Kallmann is now determining what parameters a therapist might want to control, while still keeping the system as simple as possible. These could range from speed and pause functions to how the exercises are displayed for different age groups.

Software Saves Time, Money, Motivates Patients

“I think it’s got great potential,” said Linda Johnson, a clinical evaluator for the project and a physical therapist at UC-Davis Medical Center. “Movement is a 3-D thing. When we’re reliant on paper, we end up having to cross things out, scratch and draw stick figures.”

She said the printed handouts that physical therapists currently use can be frustrating because the clients might not do the exercises enough or at all, or they might do them incorrectly.  

“They’re more likely to sit in front of a TV and do a physical therapy “game” than pick up a piece of paper and follow it,” she said.

With the virtual system, patients are more likely to do the exercises correctly, she said. A therapist can log in and see how often and how well the patient is doing the exercises, another potential motivator. And because it’s a video capture system, the therapist will also know when there is improvement in the patient’s motion and can adjust the exercises accordingly.

One of Johnson’s concerns is that elderly patients might be less inclined to use the software because they aren’t as tech savvy. But they are also typically the most intent on doing their exercises to get better. If the program started and senior patients can open up, they’ll be more likely to comply than other age groups, she said.

There’s another benefit: saving money. Insurance companies will like the program because patients will likely have fewer office visits, Johnson predicted.

Physical Therapists Remain Hands On

Feedback from physical therapists has been positive, Kallmann said. But there are some situations where a patient still needs real life interaction.

For instance, the system can’t be certain if the patient is compensating for one motion by moving another part of the body. A therapist might need to hold the patient in place, for instance, if the exercise is to move the arm but not the shoulder.

But the system can still be beneficial in such circumstances because the therapist could give attention to two patients at once if only half of the exercises require some sort of hands-on therapy, Kallmann said. 

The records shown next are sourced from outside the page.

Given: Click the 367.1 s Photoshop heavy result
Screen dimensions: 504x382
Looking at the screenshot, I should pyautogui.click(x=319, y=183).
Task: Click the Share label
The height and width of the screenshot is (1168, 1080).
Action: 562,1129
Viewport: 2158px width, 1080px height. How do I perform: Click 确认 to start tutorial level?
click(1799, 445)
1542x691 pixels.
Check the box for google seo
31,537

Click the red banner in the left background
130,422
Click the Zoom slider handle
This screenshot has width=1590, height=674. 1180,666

“Physical therapy is unique because what we do is hands on, but this is an interesting way to meld technology with therapy in general, and it may allow us to extend the time between office visits rather than just seeing them automatically,” Johnson said. “And if clients have to [pay out of pocket], it also benefits them.”

She said physical therapists already use systems like the Wii for movement purposes, but there are no programs specifically made for physical therapy purposes. “I can have them do a bowling program or a tennis program, but that doesn’t have them do the actual exercise I would have them do as a PT.”

Many teleconference capabilities are in place, and Kallmann and his colleagues are still developing such functions. For instance, the physical therapist can also have an avatar that interacts and works with the patient’s avatar.  

There’s no fixed deadline on when the program will be sold commercially. “We are after longer-term funding to continue to develop ideas,” Kallmann said.